** Start of SELECTED PASSAGE **

Karel Kyncl, released prisoner of conscience
"I was amazed at the great number of letters sent to heads of states, parliaments, influential politicians, and other people who are in a position to intercede effectively on our behalf... I would like to express to you my sincere thanks for everything Amnesty International has done for me. Without this work I would have had to stay in prison for many months. By this action, Amnesty International saved my life and gave me the chance of a new and truly human existence."
Dr Jan Mlynarik, historian and released prisoner
"When the first 200 letters came, the guards gave me back my clothes. Then the next 200 came, and the prison director came to see me. When the next pile of letters arrived, the director got in touch with his superior. The letters kept coming and coming: three thousand of them. The president was informed. The letters still kept arriving, and the president called the prison and told them to let me go.
"After I was released, the president called me to his office. He said: 'How is it that a trade union leader like you has so many friends from all over the world?' He showed me an enormous box full of letters he had received and, when we parted, he gave them to me."

** End of SELECTED PASSAGE **
** Start of DATASET EXCERPTS **

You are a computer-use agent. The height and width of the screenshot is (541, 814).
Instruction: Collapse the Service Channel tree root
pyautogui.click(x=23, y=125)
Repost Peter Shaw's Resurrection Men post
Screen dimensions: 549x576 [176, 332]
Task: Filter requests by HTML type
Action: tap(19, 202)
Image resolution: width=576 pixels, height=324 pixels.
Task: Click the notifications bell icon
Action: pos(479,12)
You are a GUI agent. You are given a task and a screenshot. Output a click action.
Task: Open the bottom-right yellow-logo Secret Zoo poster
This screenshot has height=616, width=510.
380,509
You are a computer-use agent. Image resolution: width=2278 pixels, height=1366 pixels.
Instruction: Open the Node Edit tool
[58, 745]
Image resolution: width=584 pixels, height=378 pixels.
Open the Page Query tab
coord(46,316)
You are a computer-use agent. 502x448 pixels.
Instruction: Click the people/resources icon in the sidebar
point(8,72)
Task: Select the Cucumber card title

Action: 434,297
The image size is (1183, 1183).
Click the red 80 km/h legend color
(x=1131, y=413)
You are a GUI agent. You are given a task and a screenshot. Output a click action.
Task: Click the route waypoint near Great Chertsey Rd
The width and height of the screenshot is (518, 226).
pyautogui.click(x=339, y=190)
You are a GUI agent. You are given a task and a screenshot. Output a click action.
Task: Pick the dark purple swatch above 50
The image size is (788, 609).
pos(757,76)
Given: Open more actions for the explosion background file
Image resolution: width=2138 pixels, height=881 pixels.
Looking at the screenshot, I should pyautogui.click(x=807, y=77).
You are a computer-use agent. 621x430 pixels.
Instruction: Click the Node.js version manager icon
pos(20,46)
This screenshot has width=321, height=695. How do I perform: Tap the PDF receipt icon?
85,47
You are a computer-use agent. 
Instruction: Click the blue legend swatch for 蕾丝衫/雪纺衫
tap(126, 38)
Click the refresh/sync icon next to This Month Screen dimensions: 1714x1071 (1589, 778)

** End of DATASET EXCERPTS **

TASK OBJECTIVE
Rewrite everything from "Dr Jan Mlynarik, historian" down to "to let me go." in the Amnesty International passage, changing "guards" to "wardens".

SOLUTION TO THIS EXERCISE
Dr Jan Mlynarik, historian and released prisoner
"When the first 200 letters came, the wardens gave me back my clothes. Then the next 200 came, and the prison director came to see me. When the next pile of letters arrived, the director got in touch with his superior. The letters kept coming and coming: three thousand of them. The president was informed. The letters still kept arriving, and the president called the prison and told them to let me go.